**Excerpt to read:**

···

4. Non-Deforming Property:
It is the resistance to distortion, or dimensional changes which takes place during quenching the steel, and no grinding is required after the quenching. Steels generally expand on hardening. Intricate-shaped tools and dies must maintain their shape after hardening as such tools are machined very close to size before heat treatment.
The non-deforming property is achieved in steels of high hardenability, that is, air-hardening steels in general exhibit the least distortion; those quenched in oil show moderate distortion but the water-hardening steels show the greatest distortion.
5. Hardenability:
The hardenability of a steel is defined as its ability to harden (by forming martensite) throughout its cross-section, without having to resort to drastic quenching. It refers to the depth to which hardening takes place along the cross section of the steel. Most of the alloying elements (except cobalt) increase the hardenability of the steels.

···

**Work to do:** According to the passage about steel properties, which alloying element does not increase the hardenability of steels? Rely only on the passage about steel properties above.

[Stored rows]

···

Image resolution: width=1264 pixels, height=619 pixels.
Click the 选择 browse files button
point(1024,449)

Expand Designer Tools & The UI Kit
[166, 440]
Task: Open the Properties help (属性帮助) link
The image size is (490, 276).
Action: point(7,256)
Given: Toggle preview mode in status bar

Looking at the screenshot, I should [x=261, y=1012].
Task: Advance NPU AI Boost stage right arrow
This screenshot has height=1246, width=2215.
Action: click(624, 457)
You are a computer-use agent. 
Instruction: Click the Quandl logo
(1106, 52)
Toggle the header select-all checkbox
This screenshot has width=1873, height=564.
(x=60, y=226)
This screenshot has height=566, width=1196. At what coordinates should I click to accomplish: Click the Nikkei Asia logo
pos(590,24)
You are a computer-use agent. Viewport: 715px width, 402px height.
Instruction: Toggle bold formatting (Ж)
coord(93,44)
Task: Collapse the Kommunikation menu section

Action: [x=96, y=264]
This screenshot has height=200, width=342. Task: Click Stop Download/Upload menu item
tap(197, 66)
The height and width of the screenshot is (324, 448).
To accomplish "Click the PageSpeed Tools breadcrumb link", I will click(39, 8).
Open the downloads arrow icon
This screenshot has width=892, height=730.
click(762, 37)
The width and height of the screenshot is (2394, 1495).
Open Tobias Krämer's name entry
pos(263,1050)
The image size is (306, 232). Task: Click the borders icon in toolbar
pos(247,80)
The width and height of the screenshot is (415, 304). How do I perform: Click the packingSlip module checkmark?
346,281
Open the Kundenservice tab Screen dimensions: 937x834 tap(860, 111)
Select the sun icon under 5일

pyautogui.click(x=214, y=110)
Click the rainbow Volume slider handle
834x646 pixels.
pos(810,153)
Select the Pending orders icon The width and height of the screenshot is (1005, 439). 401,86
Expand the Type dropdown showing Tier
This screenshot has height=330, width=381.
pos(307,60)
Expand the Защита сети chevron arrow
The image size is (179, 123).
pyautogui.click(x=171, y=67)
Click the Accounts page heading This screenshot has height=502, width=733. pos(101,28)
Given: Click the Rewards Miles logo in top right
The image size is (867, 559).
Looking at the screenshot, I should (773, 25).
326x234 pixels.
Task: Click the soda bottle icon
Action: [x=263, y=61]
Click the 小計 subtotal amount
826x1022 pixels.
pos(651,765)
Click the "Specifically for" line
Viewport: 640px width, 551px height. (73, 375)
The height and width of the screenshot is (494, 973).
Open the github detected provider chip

···

**Solution to the problem:** Cobalt.